Well, the C standard library is a subset of the C++ standard library. From n4296 draft from C++ 2014 standard:

17.2 The C standard library [library.c]

The C++ standard library also makes available the facilities of the C standard library, suitably adjusted to ensure static type safety.

So provided you explain in a comment that a performance bottleneck requires it, it is perfectly fine to use fgets in a C++ program - simply you should carefully encapsulate it in an utility class, in order to preserve the OO high level structures.

Answer 2

As I commented, on Linux & POSIX systems, you could consider using getline(3); I guess that the following could compile both as C and as C++ (assuming you do have some valid fopen-ed FILE*fil; ...)

char* linbuf = NULL; /// or nullptr in C++
size_t linsiz = 0;
ssize_t linlen = 0;

while((linlen=getline(&linbuf, &linsiz,fil))>=0) {
  // do something useful with linbuf; but no C++ exceptions
}
free(linbuf); linsiz=0;

I guess this might work (or be easily adapted) to C++. But then, beware of C++ exceptions, they should not go thru the while loop (or you should ensure that an appropriate destructor or catch is doing free(linbuf);).

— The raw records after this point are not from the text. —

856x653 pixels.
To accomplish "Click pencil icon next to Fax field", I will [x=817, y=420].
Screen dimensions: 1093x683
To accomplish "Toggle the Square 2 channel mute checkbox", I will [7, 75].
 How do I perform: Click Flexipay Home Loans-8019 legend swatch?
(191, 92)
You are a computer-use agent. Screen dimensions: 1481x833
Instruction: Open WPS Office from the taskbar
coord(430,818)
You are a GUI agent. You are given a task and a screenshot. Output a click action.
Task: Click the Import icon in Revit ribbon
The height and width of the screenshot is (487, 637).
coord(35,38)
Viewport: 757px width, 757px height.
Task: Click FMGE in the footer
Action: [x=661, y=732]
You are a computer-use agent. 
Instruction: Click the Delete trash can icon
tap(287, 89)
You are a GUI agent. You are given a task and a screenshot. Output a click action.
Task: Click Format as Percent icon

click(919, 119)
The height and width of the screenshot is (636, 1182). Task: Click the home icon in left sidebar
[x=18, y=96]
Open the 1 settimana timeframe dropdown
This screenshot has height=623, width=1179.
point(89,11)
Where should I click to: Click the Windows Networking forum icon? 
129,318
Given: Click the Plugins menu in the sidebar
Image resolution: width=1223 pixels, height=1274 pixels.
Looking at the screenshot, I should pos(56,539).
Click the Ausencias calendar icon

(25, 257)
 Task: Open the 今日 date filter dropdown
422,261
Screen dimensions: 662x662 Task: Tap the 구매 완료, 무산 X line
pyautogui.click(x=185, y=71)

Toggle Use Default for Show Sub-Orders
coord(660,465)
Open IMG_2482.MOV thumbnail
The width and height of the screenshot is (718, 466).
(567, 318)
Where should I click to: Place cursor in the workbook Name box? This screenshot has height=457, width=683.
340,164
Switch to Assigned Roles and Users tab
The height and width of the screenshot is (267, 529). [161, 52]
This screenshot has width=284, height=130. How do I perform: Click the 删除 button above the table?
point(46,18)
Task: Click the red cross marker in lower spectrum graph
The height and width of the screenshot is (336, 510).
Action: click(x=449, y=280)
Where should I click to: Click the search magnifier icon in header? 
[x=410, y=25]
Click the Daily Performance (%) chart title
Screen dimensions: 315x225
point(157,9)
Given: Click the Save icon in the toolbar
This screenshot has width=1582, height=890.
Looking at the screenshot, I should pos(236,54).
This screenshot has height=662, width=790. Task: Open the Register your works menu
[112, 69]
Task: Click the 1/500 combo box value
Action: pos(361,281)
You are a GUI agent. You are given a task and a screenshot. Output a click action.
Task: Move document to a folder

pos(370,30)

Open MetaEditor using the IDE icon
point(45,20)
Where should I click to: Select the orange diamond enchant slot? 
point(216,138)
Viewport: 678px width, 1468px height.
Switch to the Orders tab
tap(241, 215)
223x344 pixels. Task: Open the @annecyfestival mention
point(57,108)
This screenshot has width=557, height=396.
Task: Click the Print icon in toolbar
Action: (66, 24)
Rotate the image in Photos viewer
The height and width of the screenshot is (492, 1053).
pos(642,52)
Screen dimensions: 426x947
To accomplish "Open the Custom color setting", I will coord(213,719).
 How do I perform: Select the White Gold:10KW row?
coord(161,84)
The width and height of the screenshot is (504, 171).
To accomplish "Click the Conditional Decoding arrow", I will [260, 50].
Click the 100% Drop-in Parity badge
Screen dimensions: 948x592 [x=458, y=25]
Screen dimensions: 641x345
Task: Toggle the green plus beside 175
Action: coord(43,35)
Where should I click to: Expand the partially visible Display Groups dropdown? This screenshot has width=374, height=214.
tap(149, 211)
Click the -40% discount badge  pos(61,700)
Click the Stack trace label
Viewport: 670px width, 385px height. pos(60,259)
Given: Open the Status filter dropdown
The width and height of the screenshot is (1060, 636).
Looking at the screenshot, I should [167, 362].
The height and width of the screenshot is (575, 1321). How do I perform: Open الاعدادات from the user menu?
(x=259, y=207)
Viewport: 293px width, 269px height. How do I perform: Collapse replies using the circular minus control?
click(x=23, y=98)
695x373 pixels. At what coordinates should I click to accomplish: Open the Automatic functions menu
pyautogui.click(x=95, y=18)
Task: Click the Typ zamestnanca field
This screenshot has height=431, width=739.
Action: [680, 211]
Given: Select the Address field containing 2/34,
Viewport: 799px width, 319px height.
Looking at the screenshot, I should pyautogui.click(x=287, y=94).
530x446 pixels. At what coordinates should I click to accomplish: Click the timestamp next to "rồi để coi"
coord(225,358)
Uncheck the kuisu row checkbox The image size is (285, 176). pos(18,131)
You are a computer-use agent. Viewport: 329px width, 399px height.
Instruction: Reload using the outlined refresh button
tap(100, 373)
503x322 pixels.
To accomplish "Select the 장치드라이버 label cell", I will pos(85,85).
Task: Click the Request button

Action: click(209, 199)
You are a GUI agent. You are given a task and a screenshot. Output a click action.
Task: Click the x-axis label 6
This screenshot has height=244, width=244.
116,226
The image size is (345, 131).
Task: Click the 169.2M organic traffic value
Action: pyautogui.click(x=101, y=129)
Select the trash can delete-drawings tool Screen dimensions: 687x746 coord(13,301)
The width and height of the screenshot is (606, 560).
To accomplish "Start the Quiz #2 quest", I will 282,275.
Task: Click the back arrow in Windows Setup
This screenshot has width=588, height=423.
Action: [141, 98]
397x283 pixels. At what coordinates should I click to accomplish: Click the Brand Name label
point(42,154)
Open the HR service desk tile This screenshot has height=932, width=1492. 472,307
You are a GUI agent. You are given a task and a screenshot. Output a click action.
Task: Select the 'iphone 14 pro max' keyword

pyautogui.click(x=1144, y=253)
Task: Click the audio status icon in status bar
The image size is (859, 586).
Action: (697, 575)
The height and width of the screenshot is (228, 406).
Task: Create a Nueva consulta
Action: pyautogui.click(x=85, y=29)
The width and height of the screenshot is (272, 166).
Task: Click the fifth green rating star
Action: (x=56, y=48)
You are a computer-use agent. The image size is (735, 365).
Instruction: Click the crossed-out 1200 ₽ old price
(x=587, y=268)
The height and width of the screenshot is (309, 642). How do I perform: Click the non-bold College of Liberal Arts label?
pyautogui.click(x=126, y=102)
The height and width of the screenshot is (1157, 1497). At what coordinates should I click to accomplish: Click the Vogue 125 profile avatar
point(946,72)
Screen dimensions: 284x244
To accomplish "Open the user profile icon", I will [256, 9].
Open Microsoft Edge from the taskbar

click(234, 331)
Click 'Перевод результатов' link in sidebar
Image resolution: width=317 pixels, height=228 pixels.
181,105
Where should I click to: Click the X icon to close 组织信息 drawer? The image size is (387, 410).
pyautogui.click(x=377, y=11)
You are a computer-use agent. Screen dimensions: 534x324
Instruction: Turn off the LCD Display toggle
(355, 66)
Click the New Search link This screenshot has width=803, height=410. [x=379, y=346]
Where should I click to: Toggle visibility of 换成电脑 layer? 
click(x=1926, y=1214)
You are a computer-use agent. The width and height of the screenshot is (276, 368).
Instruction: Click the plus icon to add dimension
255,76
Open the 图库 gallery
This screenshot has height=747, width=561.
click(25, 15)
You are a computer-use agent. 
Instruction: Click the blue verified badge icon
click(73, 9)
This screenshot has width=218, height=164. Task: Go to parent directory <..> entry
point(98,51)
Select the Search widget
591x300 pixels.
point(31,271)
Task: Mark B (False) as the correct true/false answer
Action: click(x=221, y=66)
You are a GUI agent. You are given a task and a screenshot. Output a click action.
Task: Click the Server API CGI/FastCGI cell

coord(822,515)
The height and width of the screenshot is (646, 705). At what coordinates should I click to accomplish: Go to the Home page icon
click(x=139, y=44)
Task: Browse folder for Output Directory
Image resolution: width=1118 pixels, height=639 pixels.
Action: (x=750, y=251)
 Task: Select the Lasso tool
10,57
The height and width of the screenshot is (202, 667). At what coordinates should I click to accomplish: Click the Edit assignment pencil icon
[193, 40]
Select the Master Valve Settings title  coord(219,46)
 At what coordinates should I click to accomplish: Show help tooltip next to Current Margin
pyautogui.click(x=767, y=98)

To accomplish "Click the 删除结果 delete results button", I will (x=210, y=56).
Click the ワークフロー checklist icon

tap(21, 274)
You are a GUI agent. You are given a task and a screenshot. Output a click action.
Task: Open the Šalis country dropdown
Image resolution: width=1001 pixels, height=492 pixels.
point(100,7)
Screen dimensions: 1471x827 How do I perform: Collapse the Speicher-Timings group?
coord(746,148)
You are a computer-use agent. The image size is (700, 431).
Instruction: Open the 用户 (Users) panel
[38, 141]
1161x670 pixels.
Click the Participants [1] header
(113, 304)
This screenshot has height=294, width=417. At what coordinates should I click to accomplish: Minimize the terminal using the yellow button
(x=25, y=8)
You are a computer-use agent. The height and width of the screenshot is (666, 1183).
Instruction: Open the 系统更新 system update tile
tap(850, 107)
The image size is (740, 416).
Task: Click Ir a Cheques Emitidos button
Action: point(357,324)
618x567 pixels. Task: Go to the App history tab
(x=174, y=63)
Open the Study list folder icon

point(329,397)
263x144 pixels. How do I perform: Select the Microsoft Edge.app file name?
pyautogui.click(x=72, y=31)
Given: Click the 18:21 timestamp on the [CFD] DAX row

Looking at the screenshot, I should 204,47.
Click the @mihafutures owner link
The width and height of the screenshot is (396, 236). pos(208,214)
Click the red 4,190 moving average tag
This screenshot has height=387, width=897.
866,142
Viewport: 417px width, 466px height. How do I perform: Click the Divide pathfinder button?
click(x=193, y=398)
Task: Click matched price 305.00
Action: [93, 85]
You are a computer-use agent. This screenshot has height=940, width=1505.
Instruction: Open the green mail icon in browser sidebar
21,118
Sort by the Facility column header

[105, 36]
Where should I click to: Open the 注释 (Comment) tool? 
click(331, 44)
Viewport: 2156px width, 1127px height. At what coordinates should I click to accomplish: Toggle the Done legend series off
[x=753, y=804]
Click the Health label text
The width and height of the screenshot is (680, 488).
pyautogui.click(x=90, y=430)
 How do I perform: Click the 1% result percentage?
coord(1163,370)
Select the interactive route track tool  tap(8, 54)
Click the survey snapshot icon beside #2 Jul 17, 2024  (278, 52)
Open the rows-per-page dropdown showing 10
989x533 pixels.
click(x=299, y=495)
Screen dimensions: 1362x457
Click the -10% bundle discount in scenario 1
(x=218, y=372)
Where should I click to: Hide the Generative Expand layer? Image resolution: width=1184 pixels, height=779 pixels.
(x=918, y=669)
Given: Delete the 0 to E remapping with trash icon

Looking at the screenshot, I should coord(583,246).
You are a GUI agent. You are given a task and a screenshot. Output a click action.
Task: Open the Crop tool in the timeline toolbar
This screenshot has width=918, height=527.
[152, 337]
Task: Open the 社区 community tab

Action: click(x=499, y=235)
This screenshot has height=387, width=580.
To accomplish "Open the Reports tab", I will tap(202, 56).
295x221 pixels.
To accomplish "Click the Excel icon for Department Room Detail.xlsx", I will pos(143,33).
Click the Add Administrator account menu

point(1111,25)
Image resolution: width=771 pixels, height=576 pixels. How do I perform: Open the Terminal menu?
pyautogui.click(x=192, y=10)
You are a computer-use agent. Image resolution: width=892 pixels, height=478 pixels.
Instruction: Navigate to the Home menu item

Also getline could fail (e.g. if it calls a failing malloc) and you might need to handle that failure sensibly.

Answer 3

Yes, there's a faster way to read lines and create strings.

Query the file size, then load it into a buffer. Then iterate over the buffer replacing the newlines with nuls and storing the pointer to the next line.

It will be quite a bit faster if, as is likely, your platform has a call to load a file into memory.